Records provided START
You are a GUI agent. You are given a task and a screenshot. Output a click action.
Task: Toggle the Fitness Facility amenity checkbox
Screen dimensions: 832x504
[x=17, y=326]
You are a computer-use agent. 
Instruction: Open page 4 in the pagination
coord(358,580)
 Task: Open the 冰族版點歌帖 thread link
Records provided END
The lines above need to be restated word for word, all of them.

Completed task:
You are a GUI agent. You are given a task and a screenshot. Output a click action.
Task: Toggle the Fitness Facility amenity checkbox
Screen dimensions: 832x504
[x=17, y=326]
You are a computer-use agent. 
Instruction: Open page 4 in the pagination
coord(358,580)
 Task: Open the 冰族版點歌帖 thread link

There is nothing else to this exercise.